Eighty-five points was the magic number to win GIs a ticket home. Except for me with 22 combat missions, the enlisted men on my original crew, having completed 31 missions, were slated for Stateside. Lieutenant Drew, our pilot, also had 31 missions and was ticketed for home. Both Lt. Keyset who, like me, had been assigned to a deputy lead crew, and Lt. Rotherham, our copilot who had been promoted to first pilot, came up short and were destined to remain in the ETO. I can't remember exactly when the base, Y-17 at Istres la Tube, France, first spewed out of the rumor mill, but the plans for the Green Project must have been hatched by 8th Air Force high command as soon as victory in Europe seemed assured. The Green Project was a humanitarian plan to get combat veterans, mostly Army, back to the States as quickly as possible.

Finally, on 16 June 1945, I was assigned to Lt. Toivo Raivo's crew for a flight to Istres La Tube. First pilot Raivo's crew consisted of Lt. Ley, copilot; Lt. Holcomb, navigator; TSgt. Les Fussell, engineer; and SSgt. Jim Hancock, waist gunner, now steward. I was rather chagrined to find that after 22 missions, the last eight with either lead or deputy lead crews, I had been assigned to a green replacement crew fresh from training in the States. Adding insult to injury, our once fearsome squadron of raging Boeing bulls had been castrated and now was a herd of docile Boeing beasts of burden. Day after day, the 384th's industrious and skilled mechanics had, one by one, stripped each B-17 of the accouterments of war: .50-cal Brownings, most turrets, armor plate, and oxygen systems. Clear plexiglass was installed over most of the familiar gun openings and long plywood benches were attached internally on both sides of the fuselage from the waist door to the radio room bulkhead.
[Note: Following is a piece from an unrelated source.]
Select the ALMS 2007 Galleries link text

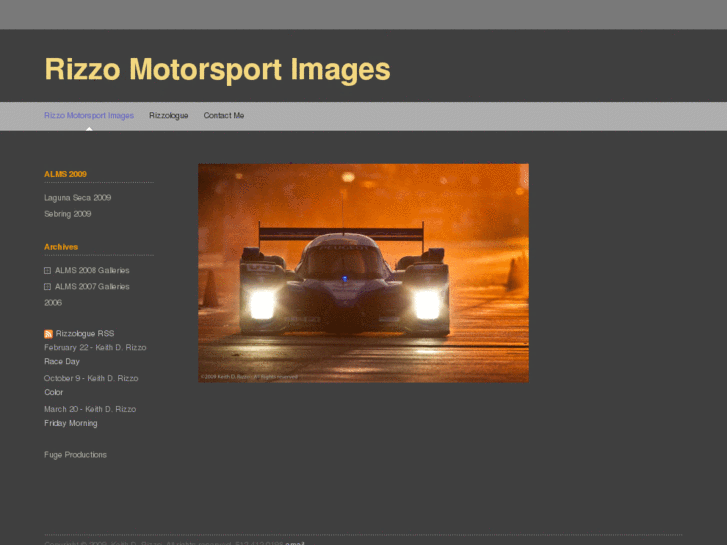point(92,287)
So it was that after five months of being treated with care and respect as expendable airmen, we were once again GIs on detail - this time loading lumber on our B-17s. The lumber was needed at Istres to build barracks, mess hall, orderly rooms, latrines, clinic, headquarters, and officer and enlisted clubs. It was dirty, back-breaking work and consisted of, along with the ground crews, maneuvering those long planks through that little waist door and stacking them as securely as possible. Grimy, sweaty, and with the weighty cargo far behind the bomb bay center of gravity, we used a lot of runway getting our Boeing cargo carrier into the air. This was the first of ten round-trip cargo flights averaging 6.5- to seven-hours each that we made to Y-17 at Istres. Another group from the First Division was to participate in the Green Project with the 384th, so it is possible that eight squadrons totaling approximately 96 B-17s were shuttling back and forth across the Channel and France. And, little by little, the ants built the ant hill.

Istres was sort of a desert and, if the lack of vegetation is a criteria, I suppose it was and still is. However, if you visualize a desert as a vast area of rolling sand dunes you will get the wrong impression of Istres. Our base, Y-17, was about 35 miles northwest of Marseilles. This seemingly endless arid table top gravel plain had been the site of a Luftwaffe base during the Nazi occupation of France. Prior to their withdrawal, anticipating an Allied airborne invasion, the Nazis heavily mined the area. As a matter of fact, much of the land outside of the squadron areas and flight line still had signs warning of land mines. Spain, which remained a neutral country because of the war still raging the Pacific, lay about 125 miles as the crow flies south-southwest of Istres. The Mediterranean Sea was about 15 miles to the south while a mountain range, 3000- to 4000-ft high running east to west, crossed our northerly flight plan about 30 miles into our return to England.